--- Estratto del testo ---

La zona d’interesse, l’orrore invisibile del male radicale

8 minuti di lettura

Piazza Venticinque Aprile, Milano. Lo storico multisala Anteo ci ha accolto per l’anteprima de La zona d’interesse, ultimo film di Jonathan Glazer, distribuito negli Stati Uniti da A24 e prossimo alle sale italiane, dal 22 febbraio, sotto l’ala di I Wonder Pictures. Un titolo che ha già catalizzato l’attenzione dei cinefili con la vittoria di un Gran Prix Speciale della Giuria al Festival di Cannes e cinque candidature agli imminenti Oscar. Tra queste, quella come Miglior Film Internazionale, in cui l’opera di Glazer concorre per la Gran Bretagna contro il nostrano Io Capitano di Matteo Garrone.

E la sfida si preannuncia impervia data la sottigliezza estetica e narrativa con cui Glazer, regista e sceneggiatore, racconta l’orrore nel quotidiano. A pochi giorni dalla Giornata della Memoria, ricorsa il 27 gennaio, La zona d’interesse offre allo spettatore un ritratto di disturbante eleganza della routine carnefice di una famiglia nazista borghese. Loro sono gli Höß, capitanati da Rudolf Franz Ferdinand (Christian Friedel), personaggio storico realmente esistito come primo comandante del campo di concentramento di Auschwitz e impiccato, in quello stesso campo, nel 1947.

--- Voci in ingresso ---

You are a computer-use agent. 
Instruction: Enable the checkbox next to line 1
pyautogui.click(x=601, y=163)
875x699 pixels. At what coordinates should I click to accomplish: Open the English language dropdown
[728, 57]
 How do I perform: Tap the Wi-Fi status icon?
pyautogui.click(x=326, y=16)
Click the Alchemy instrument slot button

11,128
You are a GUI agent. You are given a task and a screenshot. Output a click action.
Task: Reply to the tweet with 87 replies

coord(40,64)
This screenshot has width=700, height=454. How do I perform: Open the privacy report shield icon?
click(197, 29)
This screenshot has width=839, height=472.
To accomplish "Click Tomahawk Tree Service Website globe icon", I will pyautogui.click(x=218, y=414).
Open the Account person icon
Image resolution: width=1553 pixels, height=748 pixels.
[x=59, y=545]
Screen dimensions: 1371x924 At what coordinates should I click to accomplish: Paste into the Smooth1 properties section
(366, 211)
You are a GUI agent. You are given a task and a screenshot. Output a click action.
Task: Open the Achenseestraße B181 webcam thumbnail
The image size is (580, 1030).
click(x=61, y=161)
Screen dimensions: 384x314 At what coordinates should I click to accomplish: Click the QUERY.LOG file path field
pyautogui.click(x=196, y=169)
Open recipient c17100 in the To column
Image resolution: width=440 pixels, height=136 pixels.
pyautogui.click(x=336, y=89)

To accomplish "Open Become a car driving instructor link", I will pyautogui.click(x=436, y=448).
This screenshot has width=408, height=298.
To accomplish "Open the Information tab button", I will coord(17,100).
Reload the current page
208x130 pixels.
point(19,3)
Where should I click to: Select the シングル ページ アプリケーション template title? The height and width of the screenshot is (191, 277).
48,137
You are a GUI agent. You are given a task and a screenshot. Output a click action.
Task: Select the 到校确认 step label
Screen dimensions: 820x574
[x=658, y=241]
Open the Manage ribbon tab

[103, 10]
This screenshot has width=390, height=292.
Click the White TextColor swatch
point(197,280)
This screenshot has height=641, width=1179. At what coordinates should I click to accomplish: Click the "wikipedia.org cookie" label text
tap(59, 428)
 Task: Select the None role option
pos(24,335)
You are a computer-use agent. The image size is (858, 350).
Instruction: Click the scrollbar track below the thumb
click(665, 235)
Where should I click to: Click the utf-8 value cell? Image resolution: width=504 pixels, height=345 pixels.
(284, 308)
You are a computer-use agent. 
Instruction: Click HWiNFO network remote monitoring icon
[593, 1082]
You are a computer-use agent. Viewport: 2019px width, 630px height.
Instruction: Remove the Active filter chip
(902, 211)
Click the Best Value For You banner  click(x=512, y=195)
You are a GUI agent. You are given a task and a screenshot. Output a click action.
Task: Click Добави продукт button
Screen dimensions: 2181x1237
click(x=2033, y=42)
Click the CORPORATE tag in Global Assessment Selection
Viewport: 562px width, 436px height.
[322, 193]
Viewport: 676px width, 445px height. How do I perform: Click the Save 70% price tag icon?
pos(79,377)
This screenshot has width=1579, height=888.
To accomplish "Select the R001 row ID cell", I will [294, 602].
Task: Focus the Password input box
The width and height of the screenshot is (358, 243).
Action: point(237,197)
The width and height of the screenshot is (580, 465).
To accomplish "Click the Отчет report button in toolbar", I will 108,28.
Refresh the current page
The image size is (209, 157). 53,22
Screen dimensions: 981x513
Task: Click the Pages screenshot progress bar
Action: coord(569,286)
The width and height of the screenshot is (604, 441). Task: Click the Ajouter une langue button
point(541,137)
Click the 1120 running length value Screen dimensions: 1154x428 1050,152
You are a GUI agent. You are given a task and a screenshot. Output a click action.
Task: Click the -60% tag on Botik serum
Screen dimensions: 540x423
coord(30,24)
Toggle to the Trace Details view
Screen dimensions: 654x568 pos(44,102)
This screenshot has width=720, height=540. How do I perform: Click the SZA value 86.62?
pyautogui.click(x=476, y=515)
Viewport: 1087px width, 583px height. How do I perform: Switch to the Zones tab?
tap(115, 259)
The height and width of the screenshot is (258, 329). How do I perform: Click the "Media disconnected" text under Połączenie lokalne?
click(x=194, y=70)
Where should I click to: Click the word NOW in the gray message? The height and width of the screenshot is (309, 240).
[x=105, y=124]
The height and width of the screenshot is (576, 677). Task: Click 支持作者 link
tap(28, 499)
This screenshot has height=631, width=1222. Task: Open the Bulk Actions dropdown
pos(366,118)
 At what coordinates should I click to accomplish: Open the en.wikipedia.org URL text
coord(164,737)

---

Istruzioni:
1) Indichi tutte le persone nominate nell'estratto sul film La zona d'interesse.
2) Riporti tali e quali le righe delle voci, da quella che contiene "Toggle to the Trace Details view" fino a quella che contiene "pyautogui.click(x=476, y=515)", quest'ultima compresa.

Risposte agli esercizi:
1)
Jonathan Glazer
Matteo Garrone
Rudolf Franz Ferdinand
Christian Friedel

2)
Toggle to the Trace Details view
Screen dimensions: 654x568 pos(44,102)
This screenshot has width=720, height=540. How do I perform: Click the SZA value 86.62?
pyautogui.click(x=476, y=515)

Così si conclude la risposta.